Film, Music and Autism Come Together In This Lab

By Christina Elston

special needs spectrum laboratory

Student artists from Spectrum Laboratory make up the cast of “Use Your Imagination,” a virtual reality film that debuted at Oculus House at the Sundance Film Festival. PHOTO BY JEFF LORCH

Lots of local folks took their films to last month’s Sundance Film Festival, but one has a particularly fun story behind – and above, below and all around – it. “Use Your Imagination,” which premiered at Oculus House at the festival Jan. 22, is a virtual reality musical created in collaboration with, and starring, artists with autism.

The film was made with a grant from Oculus VR, makers of virtual-reality equipment. The Oculus VR for Good program paired 10 filmmakers with 10 nonprofits to champion the nonprofits’ social missions and tell their stories.

From among 600 submissions, Spectrum Laboratory, an L.A.-based organization dedicated to empowering artists on the autism spectrum to create original films and music, was selected as one of those nonprofits.

“It’s kind of like a virtual musical journey through autism,” Jason Weissbrod, who co-founded Spectrum Laboratory two years ago, says of the film they created. “It looks like you are standing right next to our student artists. It’s almost 3D.”

The first step in the process was for Weissbrod and Spectrum Laboratory co-founder Garth Herberg to attend VR for Good Boot Camp in the Silicon Valley, where they received hands-on instruction in VR filmmaking and met filmmaker Roberto Drilea and mentor Opeyemi Olukemi, who leads digital and interactive programs for the Tribeca Film Institute.

special needs - spectrum laboratory

Garth Hereberg, head of music at Spectrum Laboratory, works on “Use Your Imagination.” PHOTO BY JEFF LORCH

The Spectrum Laboratory team brought their new knowledge back to L.A. and worked with their students in what Herberg calls “a true collaboration” to write the music and script and stage the film.

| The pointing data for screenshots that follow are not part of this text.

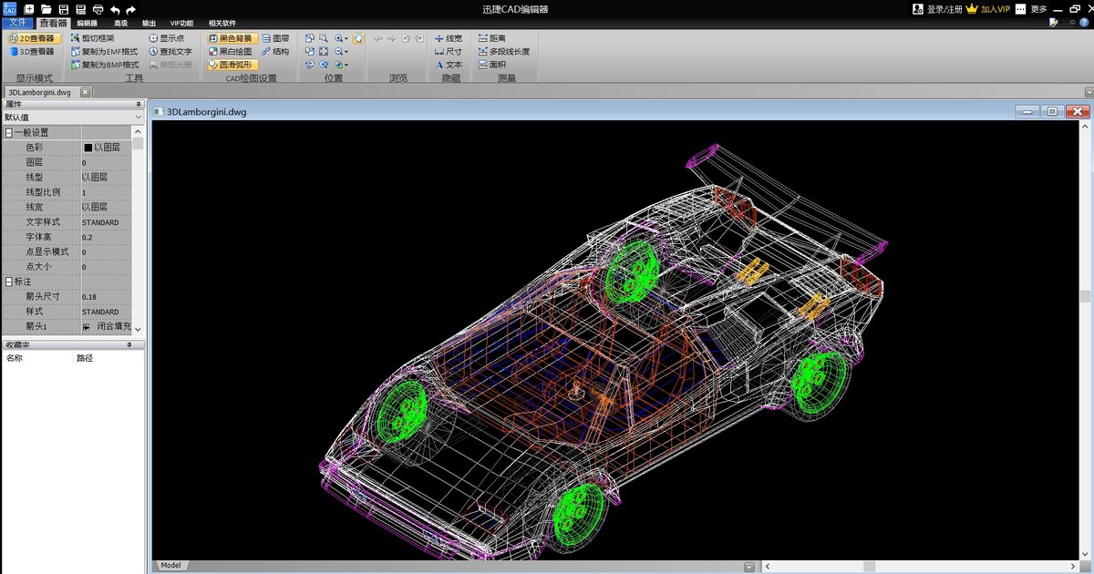The height and width of the screenshot is (574, 1094).
Task: Click the 查找文字 find text tool
Action: tap(170, 52)
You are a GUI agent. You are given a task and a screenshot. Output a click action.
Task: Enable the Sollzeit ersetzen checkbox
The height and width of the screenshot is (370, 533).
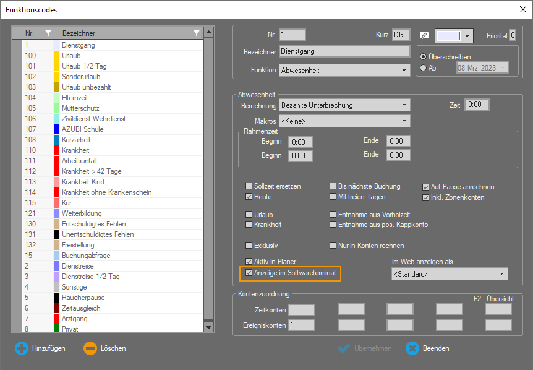click(x=249, y=187)
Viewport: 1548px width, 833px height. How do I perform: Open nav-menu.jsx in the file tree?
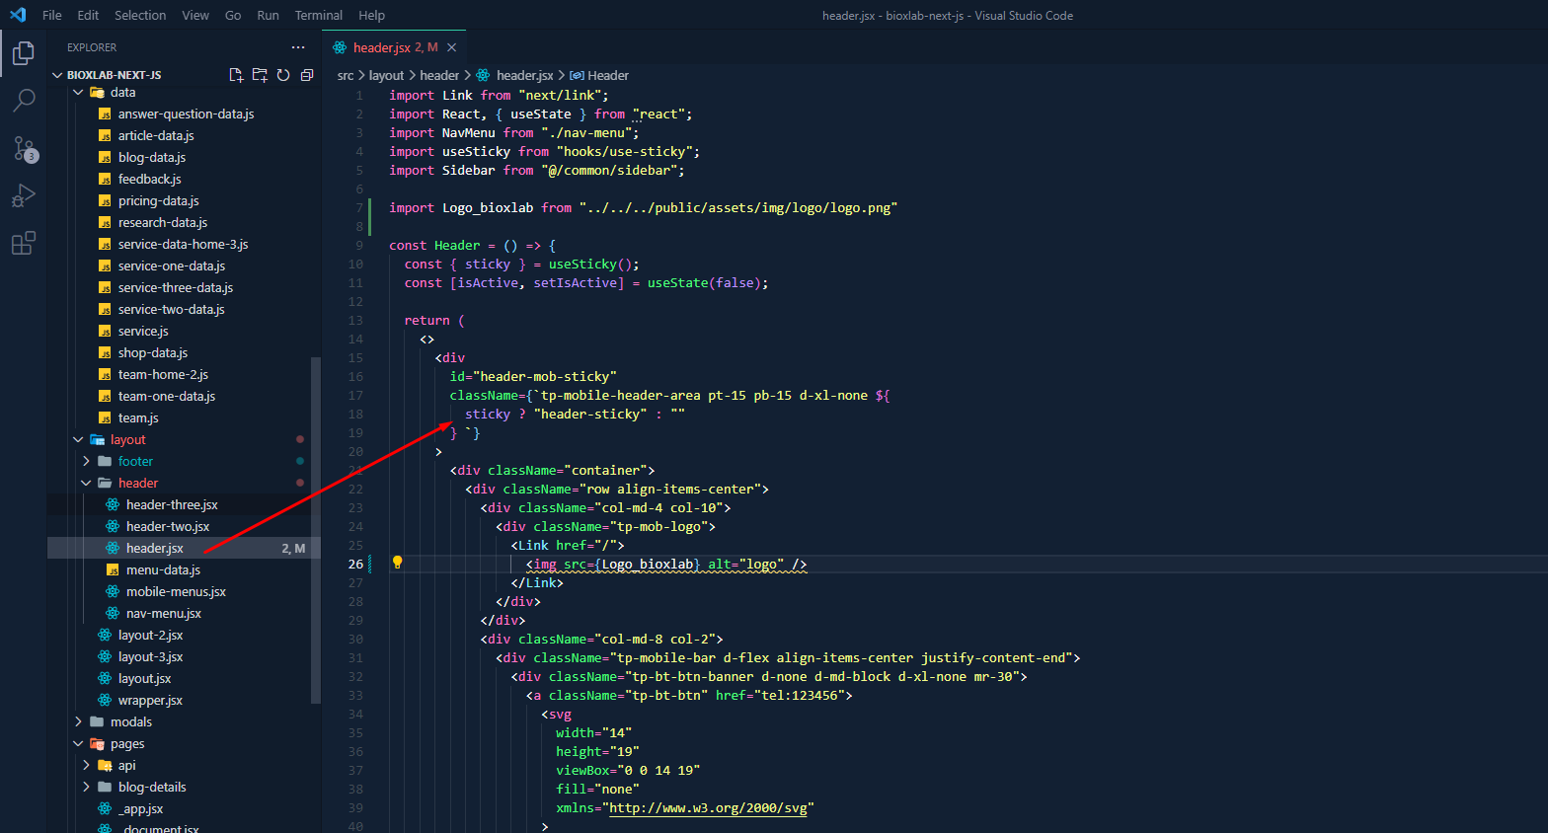[x=163, y=613]
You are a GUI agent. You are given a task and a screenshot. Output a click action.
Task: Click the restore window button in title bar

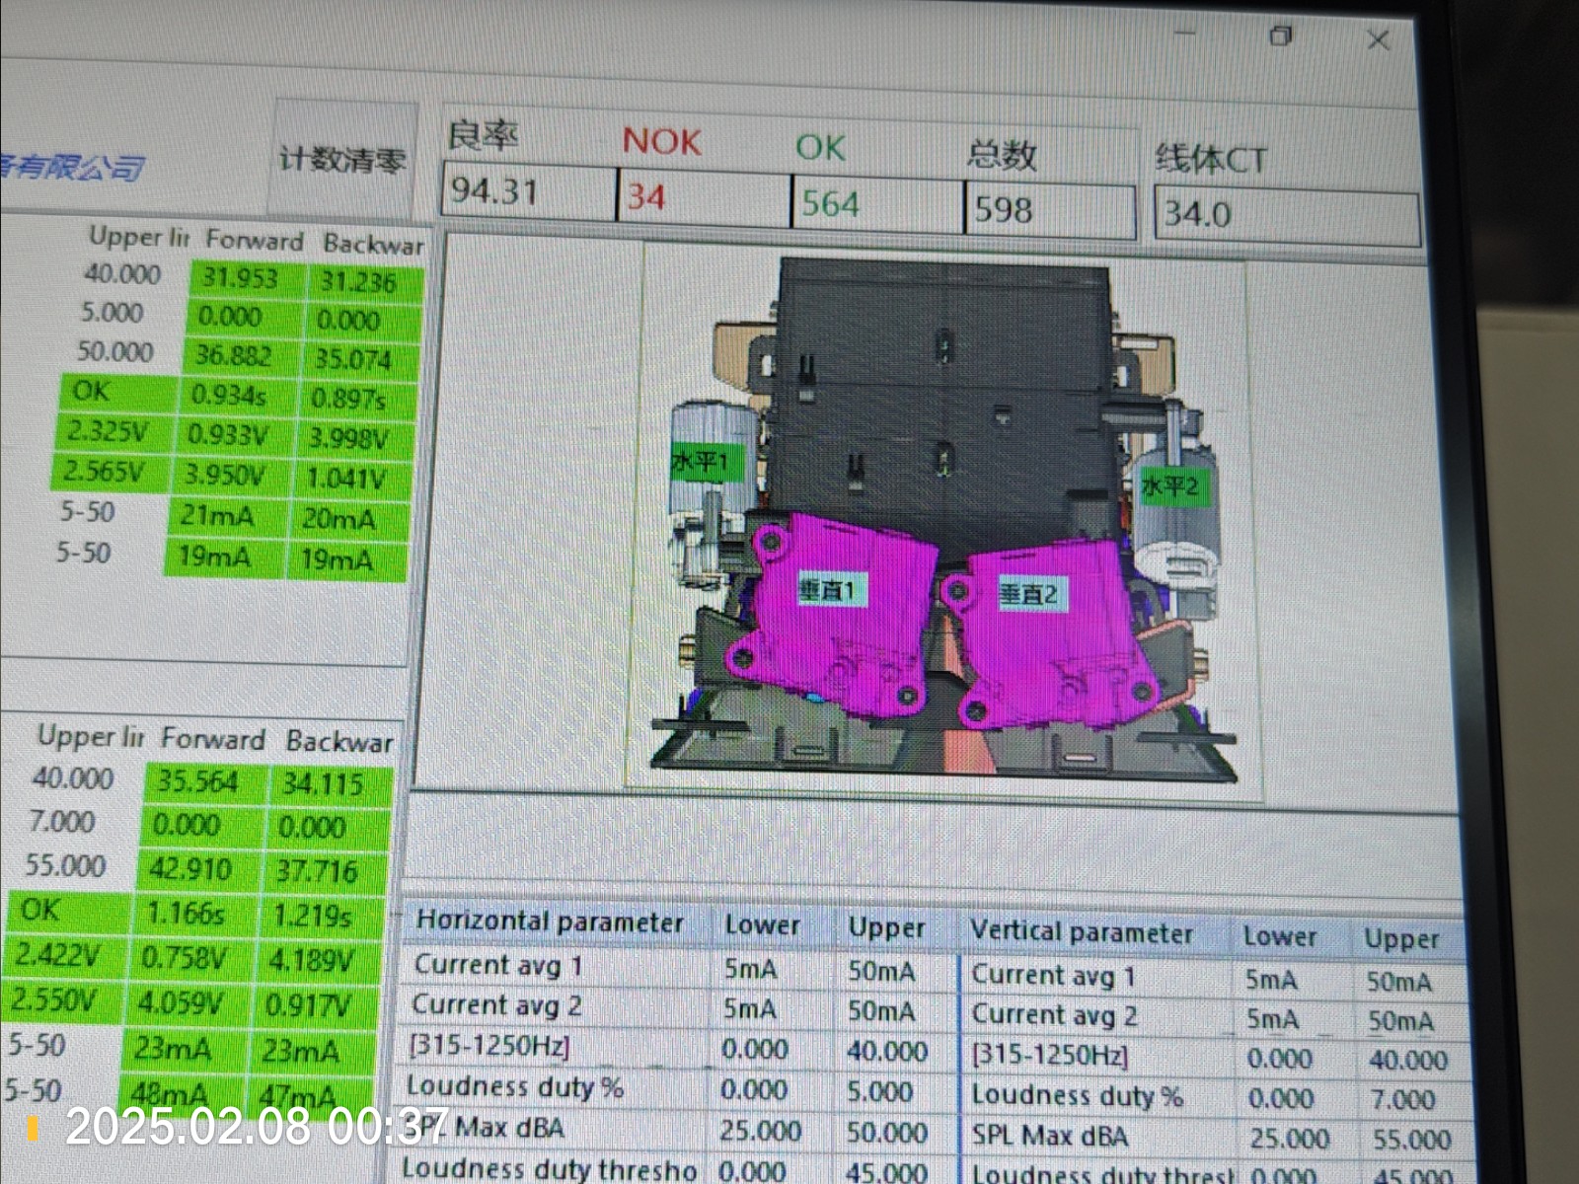pos(1280,37)
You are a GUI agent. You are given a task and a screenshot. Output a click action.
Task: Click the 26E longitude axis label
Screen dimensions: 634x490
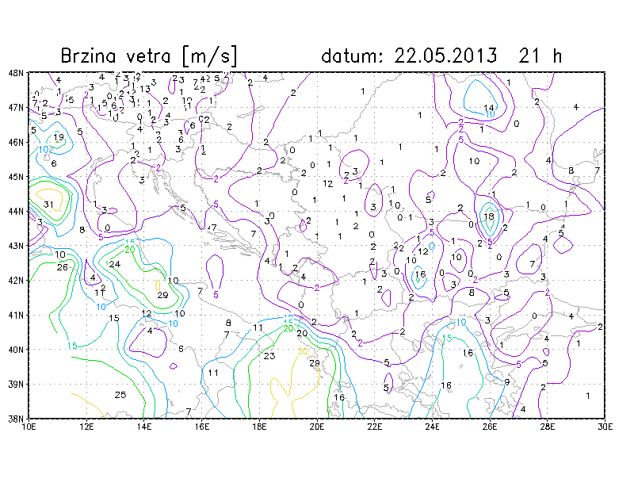coord(490,426)
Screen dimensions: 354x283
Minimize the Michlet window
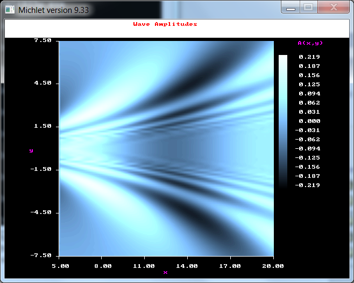click(x=291, y=8)
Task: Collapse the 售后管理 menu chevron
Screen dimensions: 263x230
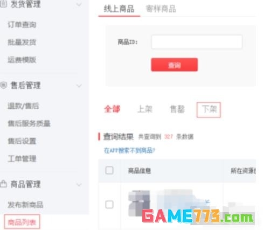Action: (79, 86)
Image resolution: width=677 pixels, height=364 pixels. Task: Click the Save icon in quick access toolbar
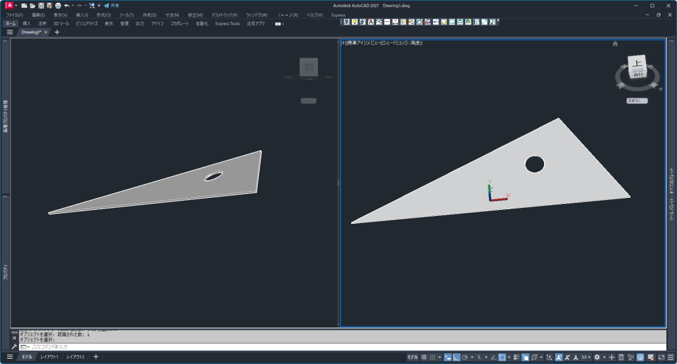click(x=41, y=5)
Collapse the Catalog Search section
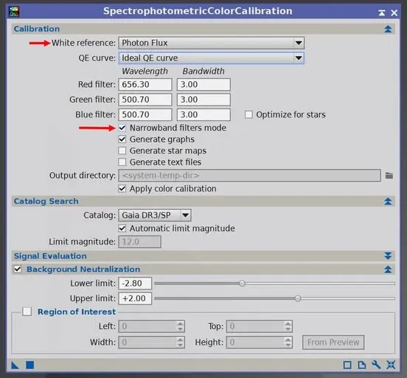This screenshot has height=378, width=407. [x=388, y=202]
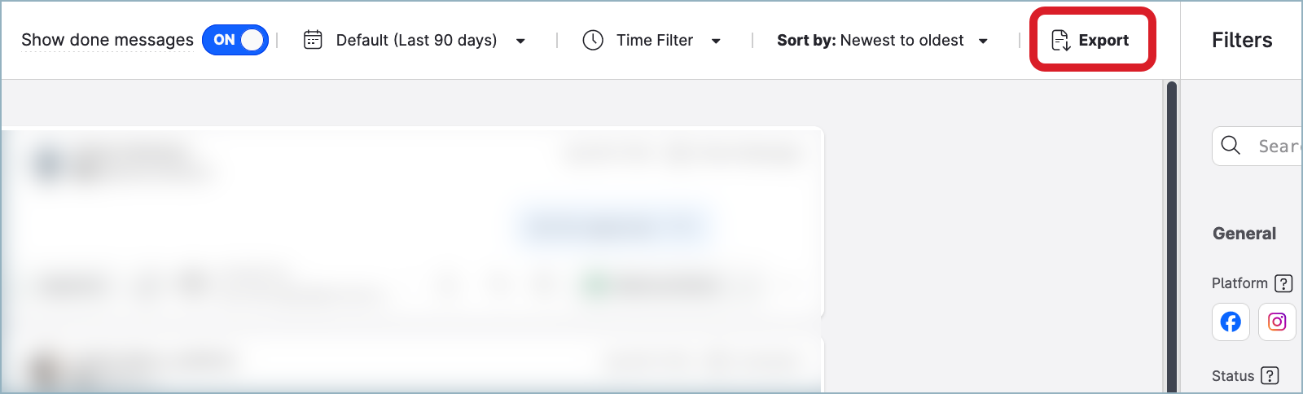Open the Platform help question mark
1303x394 pixels.
pos(1283,283)
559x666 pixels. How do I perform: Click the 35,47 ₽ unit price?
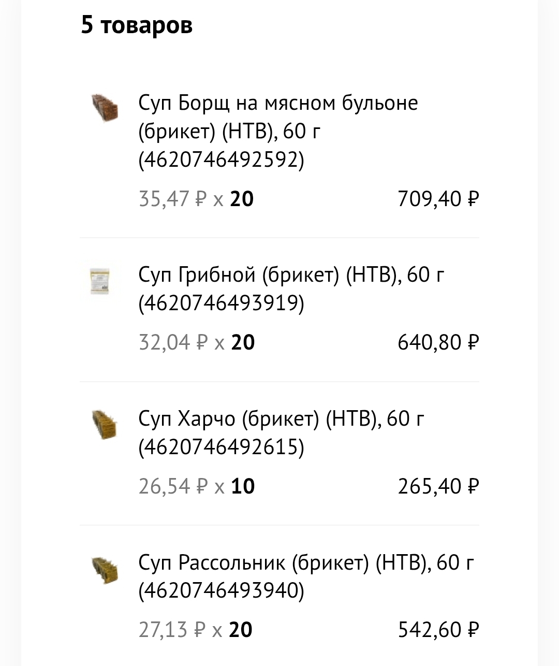pos(173,199)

The next step was for Drilea to come to town for the filming, which is a bit different than making a traditional film.

“It’s more like doing a stage or play production,” explains Weissbrod, because the action is filmed in all directions at once to create the VR effect. “[The students] had to perform it almost perfectly in one take.” The film was shot over five long days, giving the Spectrum Laboratory artists a “full-on filmmaking experience,” he says.

And just as Weissbrod and Hereberg returned from Park City, glowing from the audience’s great response to the “Use Your Imagination” premiere at a private Oculus House event, they began gearing up for a new session of classes at Spectrum Laboratory.

Weissbrod, the organization’s head of film, and Herberg, head of music, met when both were working at The Miracle Project, the well-known local musical theater program for people on the autism spectrum. The two eventually paired up to focus on their passion for bringing film to the autism community. They now offer a range of classes in film, music and animation. They also offer one-on-one mentoring, and Weissbrod is currently mentoring one student in writing.

special needs - spectrum laboratory

Jason Weissbrod, far left, works with Spectrum Laboratory students on their VR film. PHOTO BY JEFF LORCH

Their students produce albums, music videos and short films that are posted on the Spectrum Laboratory website. “It’s kind of like an art school, and at the same time, it’s a production house,” explains Hereberg. “I think our mission is really to tap into our student artists and figure out their strengths and their passions.”

The two say that anyone on the autism spectrum who has a passion for filmmaking or creating music in any form might be a fit for the program. Weissbrod recommends that families check out the organization’s website and view the videos students have created and the class schedule, then reach out through the site’s contact page to discuss their artist’s interests.

While Spectrum Laboratory does pair artists with entertainment professionals and support students in their career goals, the organization isn’t just for students interested in going pro. “It’s a huge social benefit, too,” says Hereberg. “This is really a haven and a safe and a fun place to be.”

The program’s youngest current student artist is 12, and its oldest is 26, and Hereberg and Weissbrod say they’re open to working in any direction a student wants to go. “That’s why we call it a laboratory,” Weissbrod says. “It’s about experimenting.”